Sunday, May 26, 2013

A Healthy Dose of Job 1:21


"The Lord gave me what I had, 
and the Lord has taken it away. 
Praise the name of the Lord!”
—Job 1:21

When the emotional, two-month-ish roller coaster ride came to a stop this week and I stepped off, I was still breathing and my lunch had remained safely tucked away in my gut. And my reaction to it all surprised no one more than myself.


(Cue the let's-go-back-in-time dream sequence music here.)

In March, with pen in hand, Jesus wrote in allowed a few new, exciting twists and turns into my story—things I'd prayed for, waited for, hoped for. Then just as quickly, He took them all away. Every. Last. One. Freakishly. Unexpectedly. 

When the dust settled, I thought I'd be irrevocably devastated. I thought I'd for sure change my mind about God's infinite goodness. I thought I'd call it the worst kind of trickery and blame His obvious cruelty.


But I didn't.


Sure...there were tears and questions. OK...I had a long, honest talk with Jesus. Alright...I escaped to my home state for a minute (or three). Fine...I consumed no less than 27 cups of coffee in a 4-day period with complementary conversations.


But when rocked, my boat didn't capsize. It bumped the waves, but I wasn't thrown overboard. Wanna know why? I fell back into Him—like I'm stinking supposed to, like I always say I will when the going gets rough. I landed in my deeply anchored relationship with Him.


One of my best friends, Meredith, challenged me to write out what Jesus has taught me through this short little chapter. So here goes:
  1. He's faithful. Always and forever. No doubt. Keep repeating it—even when you don't feel like it.
  2. His nature can't be divided, so He can't be both good and cruel. He is who He is—and He's just really good. 
  3. I'm a lucky girl. He's built a rock solid family and spiritual community around me like a brick wall—those who pray for, love, and encourage me. If you don't have this kind of biblical community, GET ONE.
  4. The enemy is big, bad, and very real. Dude never gets exhausted trying to steal, kill, and destroy my life, dreams, spirit, heart, etc. So when these things happen, you know what to do? Recognize who it is and what he's doing. Suit up. And fight back.

*PROVIDED RECORDS*.
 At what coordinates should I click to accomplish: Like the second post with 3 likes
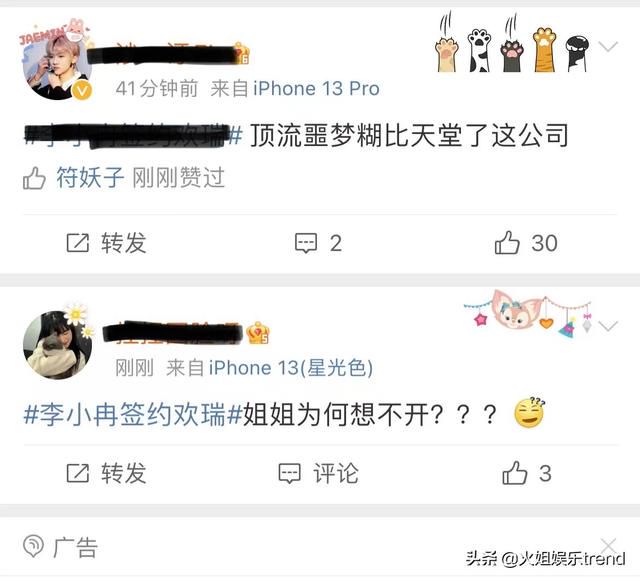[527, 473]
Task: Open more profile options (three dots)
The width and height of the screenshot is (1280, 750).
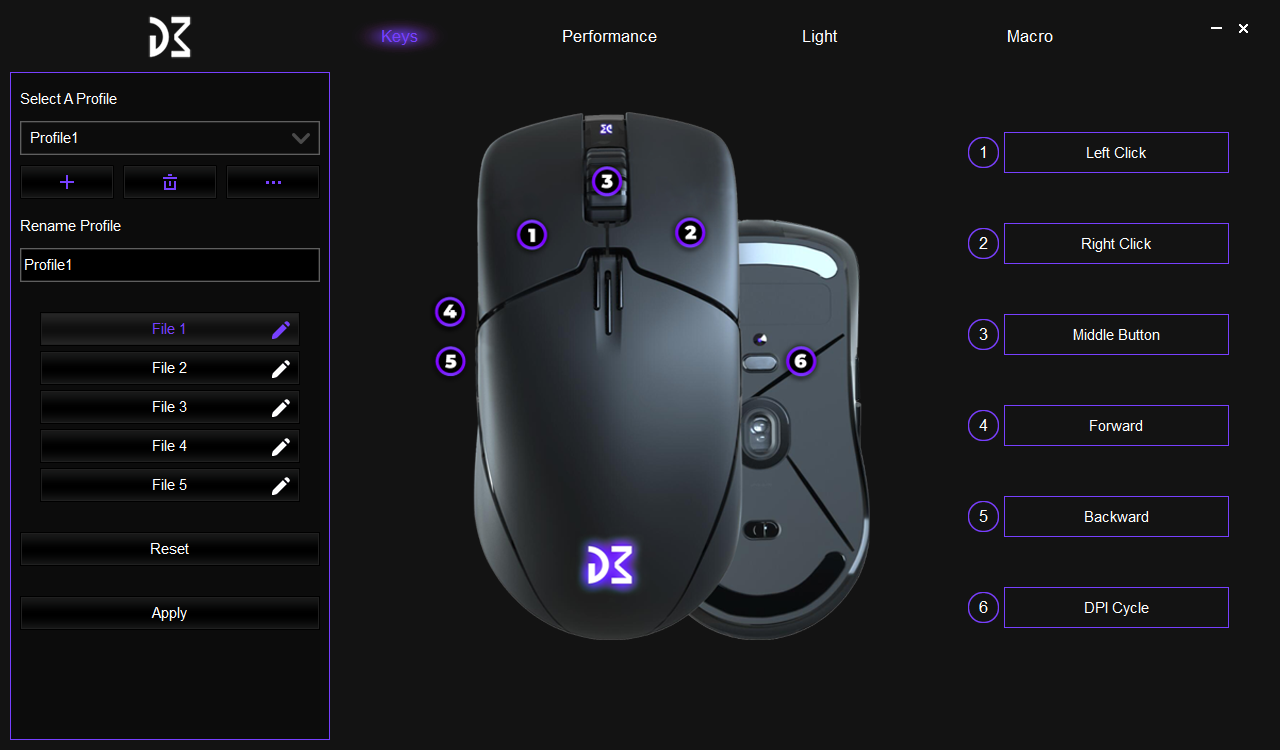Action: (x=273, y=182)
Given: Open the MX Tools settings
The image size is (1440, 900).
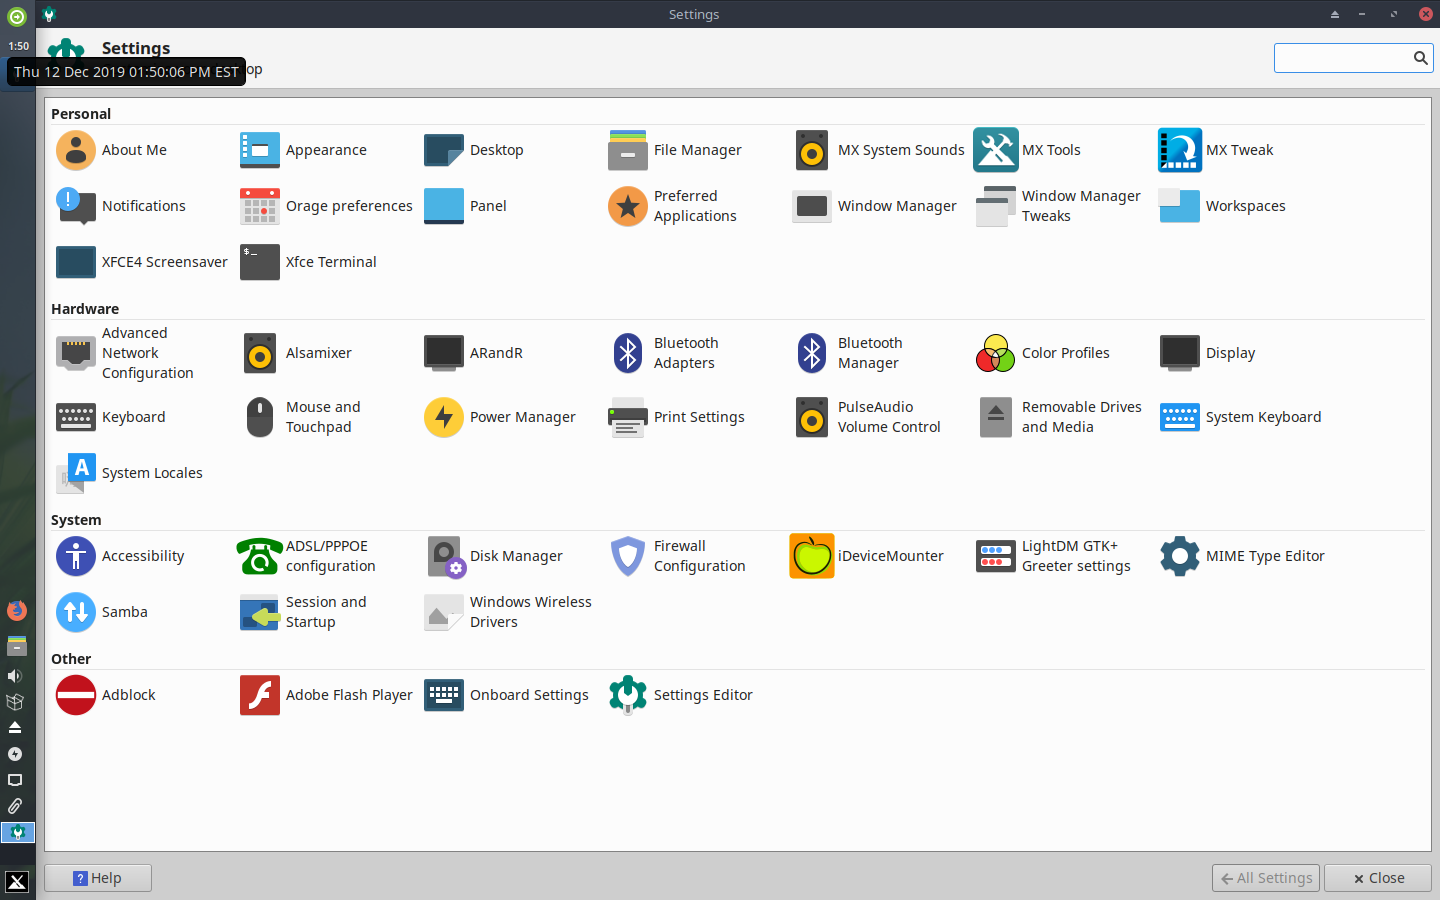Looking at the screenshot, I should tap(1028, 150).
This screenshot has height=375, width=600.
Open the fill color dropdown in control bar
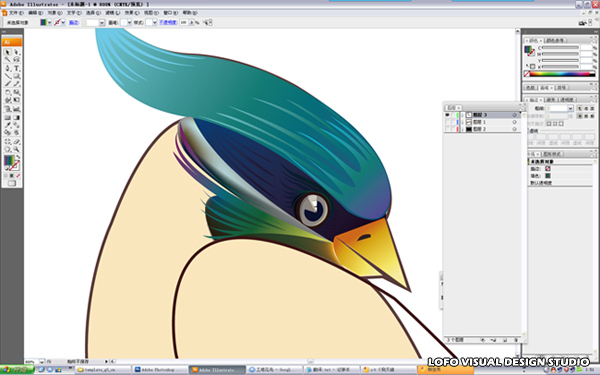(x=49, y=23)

*TASK DETAILS*.
Answer these questions from the Job 1:21 post:
1. In what month did the new twists and turns come into the writer's story?
2. How many cups of coffee did the writer drink in a 4-day period?
3. Who challenged the writer to write out what Jesus had taught through this chapter?

*OUTPUT FOR THIS EXERCISE*.
1. March.
2. No less than 27 cups.
3. Meredith, one of the writer's best friends.